25 novembre 2018Premier accord de retrait
Les Parties parviennent à un premier accord de retrait. Les députés britanniques rejettent à 3 reprises le texte défendu par la Première Ministre Theresa May. Le Brexit est reporté au 31 octobre 2019.

17 octobre 2019Deuxième accord de retrait
Les Parties conviennent d’un nouvel accord de retrait du Royaume-Uni. Ils repoussent une dernière fois le Brexit au 31 janvier 2020.

Janvier 2020 – L’accord est validé par le Conseil européen, puis approuvé par les députés britanniques.

1er février 2020Sortie du Royaume-Uni
Brexit. Le Royaume-Uni sort officiellement de l’Union européenne. Une période de transition démarre. Elle doit se terminer le 31 décembre 2020. Durant cette période, le Royaume-Uni continue d’appliquer les règles du droit de l’Union, de bénéficier des libertés de circulation et de l’accès au marché intérieur mais ne participe plus à la prise de décisions au sein de l’Union. Les députés britanniques quittent le Parlement européen.

Conséquences pour les avocats et les cabinets d’avocats. Durant cette période les avocats conservent le bénéfice de leur liberté de circulation entre l’UE et le Royaume-Uni (notamment celui des 2 directives établissement et prestation de services).
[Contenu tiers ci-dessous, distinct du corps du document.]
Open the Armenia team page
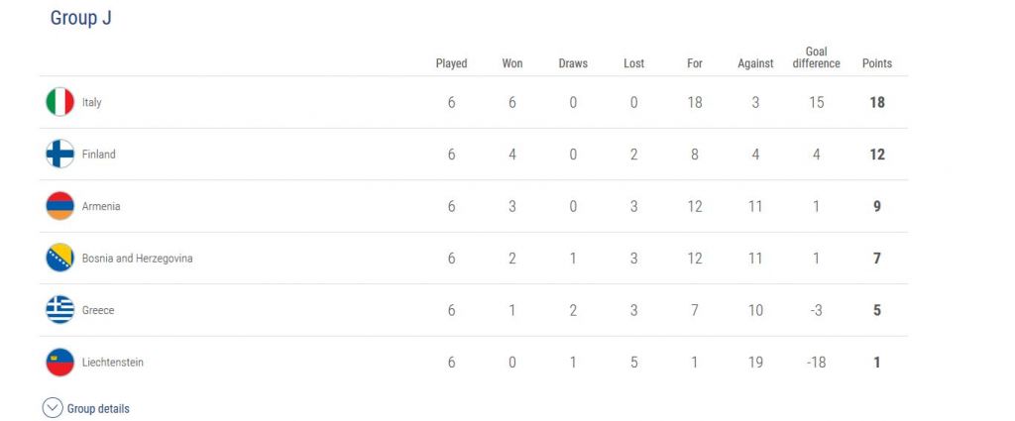Viewport: 1015px width, 421px height. (101, 207)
Les cabinets d’avocats peuvent maintenir leur présence sous leur forme sociale ante-Brexit..

Février-Décembre 2020Négociations entre l’UE et le Royaume-Uni sur les relations futures
Les parties disposaient d’un délai strict de 11 mois, à savoir jusqu’au 31 décembre 2020, pour conclure un accord de coopération post-Brexit, le Royaume-Uni ayant manifesté sa volonté de ne pas étendre cette période. Le Conseil mandate à nouveau la Commission européenne pour mener ces négociations.

Mesures nationales concernant les avocats en anticipation d’un « hard Brexit » sans accord sur les services juridiques. Craignant un accord qui ne concernerait pas, ou peu, la profession d’avocat, plusieurs gouvernements préparent des mesures ayant pour effet de permettre aux structures britanniques implantées sur leur territoire de pouvoir maintenir leur présence. En France, il s’agit de l’ordonnance n° 2020-1596 du 16 décembre 2020.

24 décembre 2020Signature de l’accord de coopération
Un accord commercial et de coopération est finalement trouvé quelques jours avant la date limite, 4 ans et demi après le référendum ayant initié le processus du Brexit.